**Work required**
In the text about Mars Hill Church below, retype the passage from "The sermon was" to "world at large.".

**Exercise text**

With all of the bad things happening to people at church, it begs the question, why do people stay?
Warren Throckmorton, a professor at a Christian college outside Pittsburgh, Penn., who first started blogging about Mars Hill while looking into allegations of plagiarism in Driscoll's books said that what kept his interest were Driscoll's claims that he can see other people's sins.
"You can keep people in a movement by making them responsible," said Throckmorton, who has studied new religious movements, "by giving them a position and telling them 'You'd be letting people down if you quit. You'd be hurting people. You've already commiteed to this, you're going to look like you don't know what you believe.'"
"People think to themselves, 'How can I go against what I've said in public? I just stood up last month and said what a great church this is.' On the cognitive end of things, it's been a comfortable viewpoint. You think, 'This makes sense, it gives me a purpose.'"
"People go through a period of questioning before they ever leave anything."
Jonna Petry describes what it feels like to be caught in a delusion. "I have come to believe that when idolatry is at play, it often creates and allows for an unreality to take hold of those who participate, as if under a spell, unable to see or hear the truth because it is all filtered through a projected 'reality.' But it is a false reality — a delusion. I believe this dynamic is often true in cults where there is one dominant, charismatic, controlling leader," she writes.
After the mass exodus of 2007, the church continued to grow. In 2009, Driscoll's growing celebrity led to a profile in the New York Times Magazine, "Who Would Jesus Smackdown?", where he was portrayed as at the zeitgeist of an emerging "New Calvinist" movement. Mars Hill claims 14,000 members, and, in a missionary effort, hundreds of enthusiastic Mars Hill adopters have dispersed around the world, like dandelion seeds on a breeze, creating a network of over 400 loosely affiliated churches. Driscoll has stepped down from leading the Acts 29 Network, and no longer sits on the board of directors.
Currently, attendance is down by 1000 people at the church's Bellevue meetinghouse, a former member told me. Almost the entire staff has turned over, with an estimated 40 pastors and hundreds of staff who quit, fired or were laid off in the last two years.
Nevertheless, the church is advertising a new meetinghouse set to open in Spokane.
At the Bellevue meetinghouse, situated next door to Barnes and Noble and near Bellevue Square mall, with its clusters of Edison bulbs and contemporary minimalist furniture, the church feels kind of like an Ikea showroom. A week ago, when I attended a service, Driscoll wasn't there. Instead another pastor, Dave Bruskas was video-streamed in from someplace else.
Right: Greeters at Mars Hill's Bellevue location. Photo: Mars Hill Church.
He humble-bragged about not being cool enough to watch trendy TV shows, except "Breaking Bad," a reference I found interesting because several bloggers have called Driscoll the Walter White of organized religion. In what felt like blatant grasping to connect with the young audience, he talked about the recent tearful conversion of a man named "Buck," whom he portrayed as a super cool alternative Albuquerque D.J., but who in reality does the morning show for a Clear Channel station. Bruskas said the word "Jesus" so many times, I felt like I might be going into a hypnotic trance.
The sermon was prefaced and book-ended by a six-piece Christian indie-rock band. One young man in the audience kept putting his hand up in the air. At first, I thought he had a question, but later other people did it too, and I realized he must be feeling the music.
Paradoxically, many of the Christian values that attracted members to Mars Hill in the first place, have been found after leaving the church.
Former members are using the anarchy of the internet to take responsibility for their lives, telling their stories and seeking forgiveness directly from each other. They are by-passing clergymen and confessing to the world at large.
"People are apologizing to each other left and right," Alsup told me, "each one of us understanding that we were all afraid. … We're a lot bolder and blunter than we've ever been with each other. It's been neat to find our voice again."

(Stored data entries)

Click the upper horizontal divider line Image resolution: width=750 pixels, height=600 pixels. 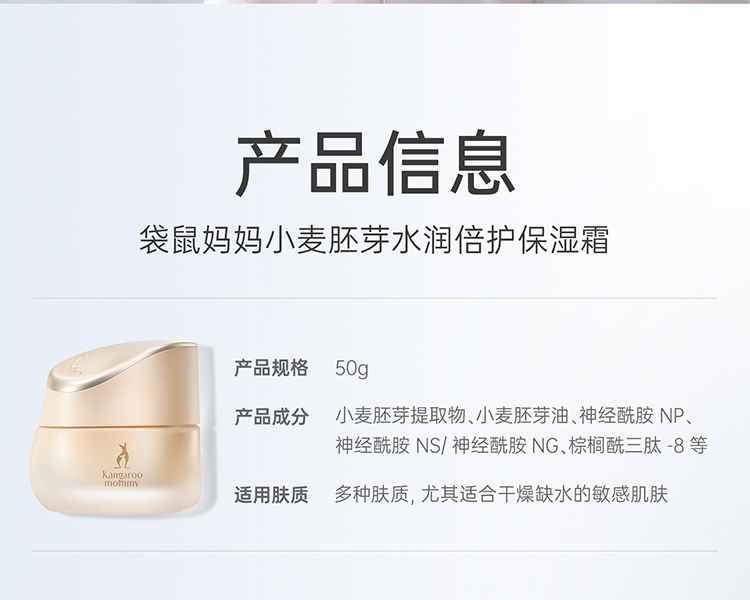(375, 298)
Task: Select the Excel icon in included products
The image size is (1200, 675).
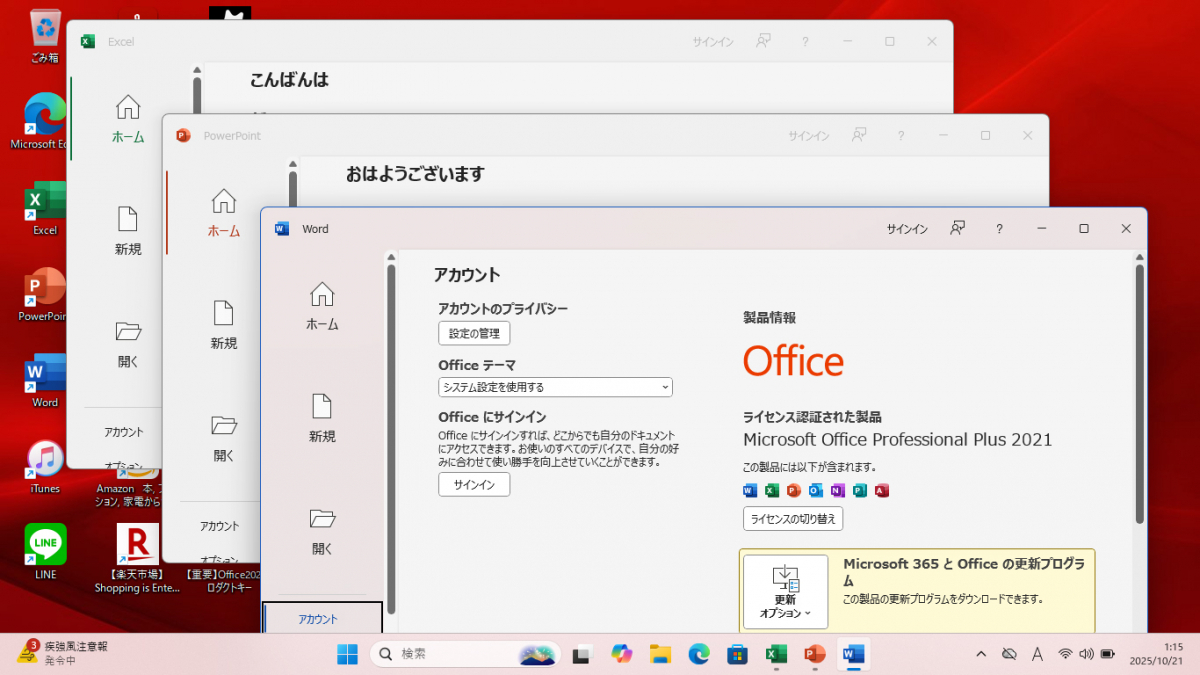Action: click(770, 490)
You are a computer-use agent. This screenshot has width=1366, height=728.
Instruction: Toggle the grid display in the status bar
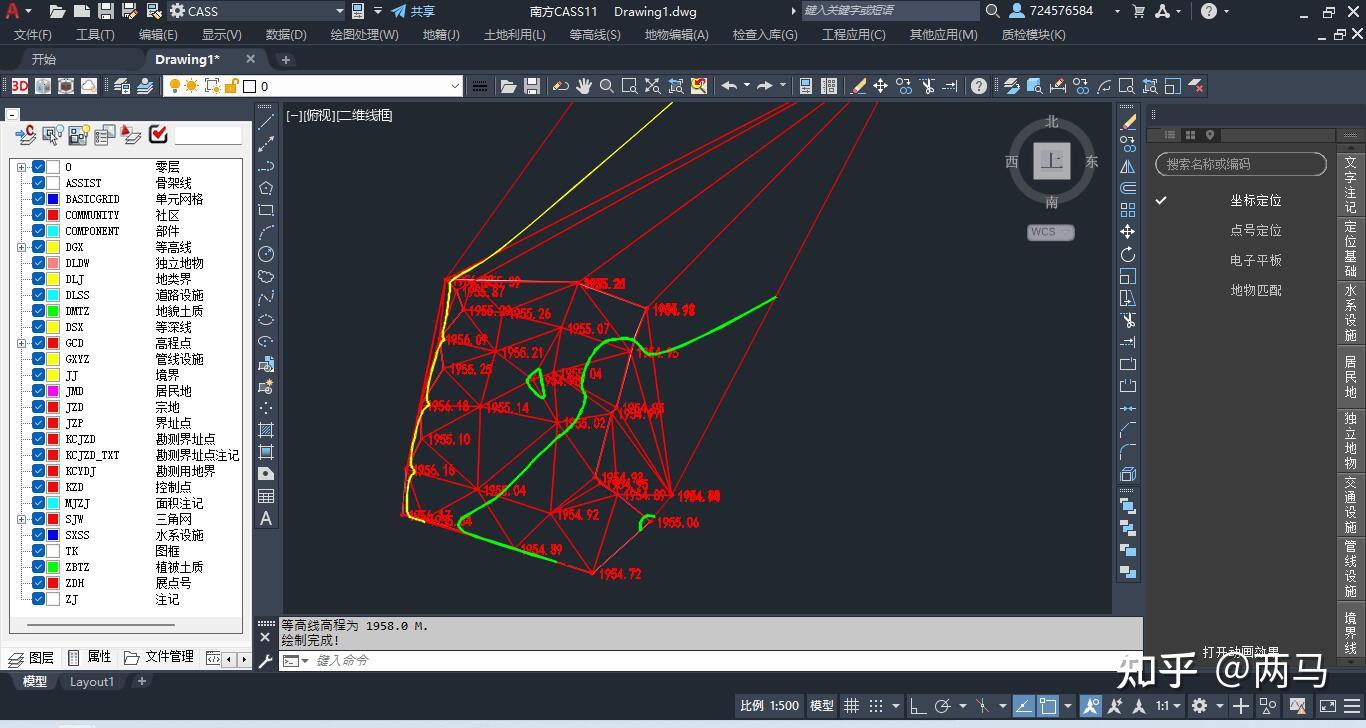(x=851, y=706)
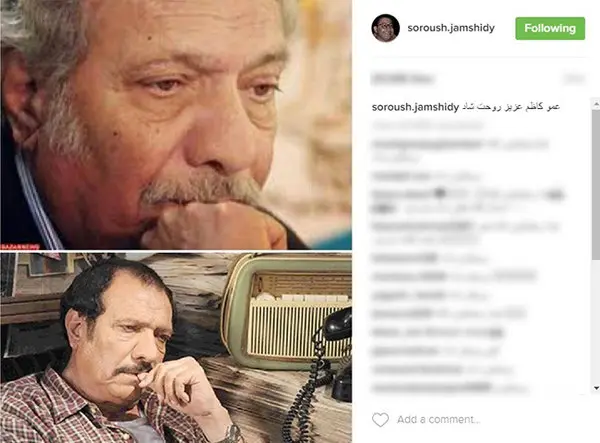This screenshot has width=600, height=443.
Task: Click the vintage green radio in photo
Action: click(287, 310)
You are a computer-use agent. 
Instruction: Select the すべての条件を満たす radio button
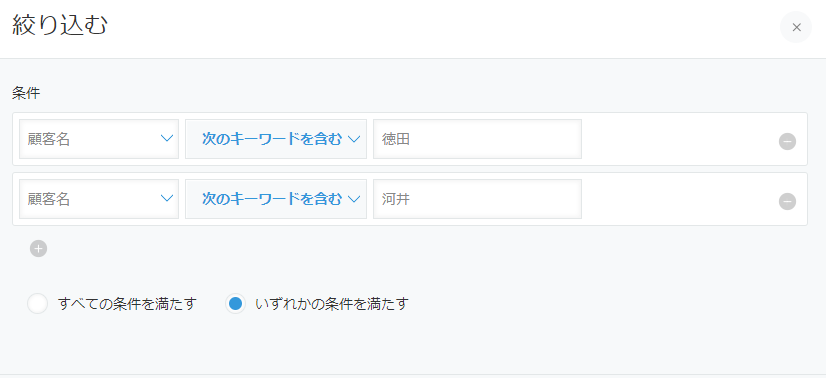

**Task answer**
The sermon was prefaced and book-ended by a six-piece Christian indie-rock band. One young man in the audience kept putting his hand up in the air. At first, I thought he had a question, but later other people did it too, and I realized he must be feeling the music.
Paradoxically, many of the Christian values that attracted members to Mars Hill in the first place, have been found after leaving the church.
Former members are using the anarchy of the internet to take responsibility for their lives, telling their stories and seeking forgiveness directly from each other. They are by-passing clergymen and confessing to the world at large.